The book does include some well-printed illustrations. Unfortunately, many are 
misleading. And not only the Murabba'at combs mislabled (Fig. 101) as "Wooden 
combs found at Qumran." At times the book reads as if Yizhar recorded his 
wishes for revisionist history and had an assistant tack on some footnotes. 

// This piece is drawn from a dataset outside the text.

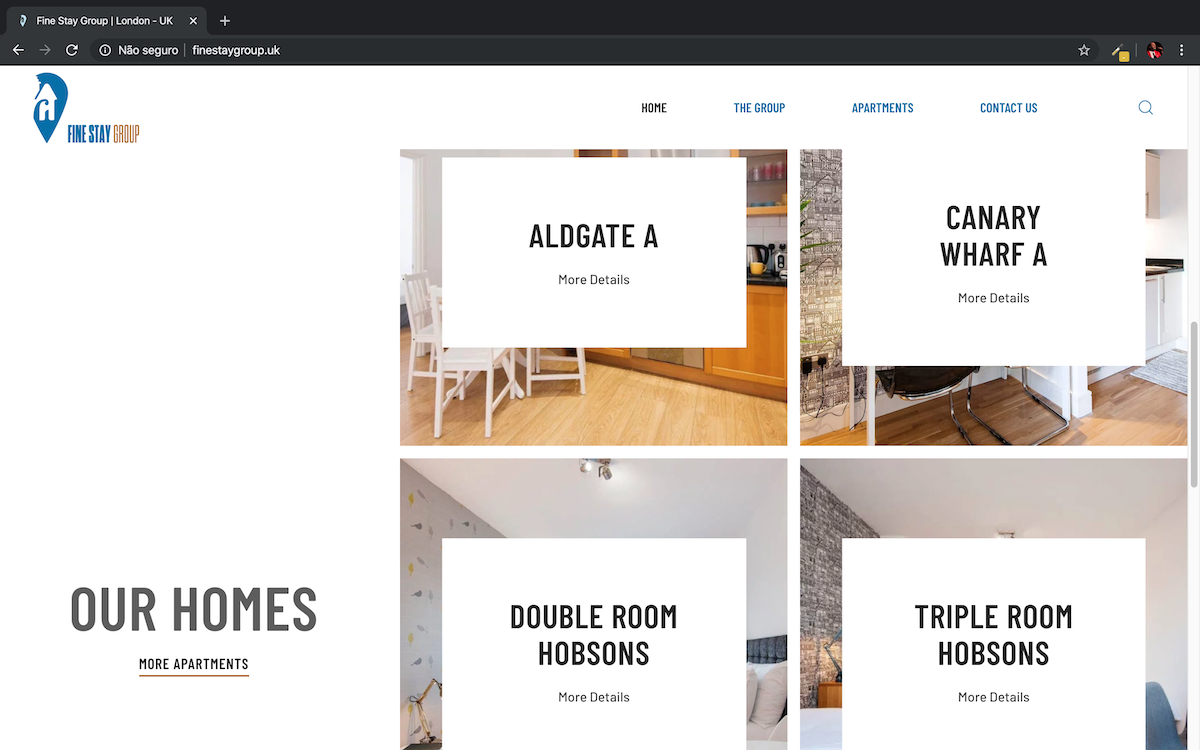Click the site info icon beside 'Não seguro'
This screenshot has height=750, width=1200.
(x=105, y=50)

Here's one of those misleading notes (p. 232 n. 83), "Before the discovery of 
the scrolls there were no doubts among scholars that the Essene settlement 
should be located in the En-Gedi area...." But Strack in German translated 
Pliny as locating En Gedi South of the Essenes. One might think Y.H. would 
know this, as this is explicitly cited by de Vaux in Archaeology and the Dead 
Sea Scrolls, a book one would have thought or hoped Y.H. had carefully read. 
(He does list it in his bibliography.) And that bibliography includes Puech in 
BASOR on the cemetery; had Y.H read Puech he would have read that de Saulcy 
located the land of Essenes considerably North of Ein Gedi. Had Y.H. read Dead 
Sea Discoveries, he would have read of C. D. Ginsburg explicitly locating 
Pliny's Essenes on the Northwest shore of the Dead Sea. A few days ago, 
looking for something else I found another (1893) locating of Essenes similar 
to these three. Readers of "Qumran in Context" will be misled, here and on 
many other pages. Mary Beagon describes Pliny's views on describing water, in 
Roman Nature: The Thought of Pliny the Elder (Oxford, 1992), p,196. We find in 
Pliny personified good Jordan water assisting all as it meanders, reluctantly 
moving downstream to the Dead bad water. Then Essenes; then Ein Gedi; then 
Masada; then Judaea's boundary--five in a row.

Y. H. presents Essenes as a "small sect" (p. 231), borrowing a straw man from 
a source, Norman Golb. Y.H. tells us (p.5) he seeks to "liberate Qumran from 
the burden of religious significance...." But by the end of the book a switch 
has happened. After dismissing Essenes as too small for the mss; though they 
include Essene texts, surely, and though Essenes were not small nor short-
lived ("myriads" of Essenes, Philo wrote), and after falsely supposing 
that Sadducees were larger (false: Josephus: these aristocrats 
persuaded "few"), and after supposing, falsely, that the texts suit Sadducees 
(e.g. despite resurrection; with named angels; with torah interpretations 
criticising Sadducee temple administration--what, besides Torah, are Sadducee 
texts anyway [one Book of Decrees, maybe?--absent at Qumran, in any case]), 
having imagined moving Essenes out of Qumran, Y.H. moves Sadducees (and 
religion?) in.

This book is a mess, which is a shame, as the author is an experienced 
archaeologist, who could offer better, and, on other occasions, has.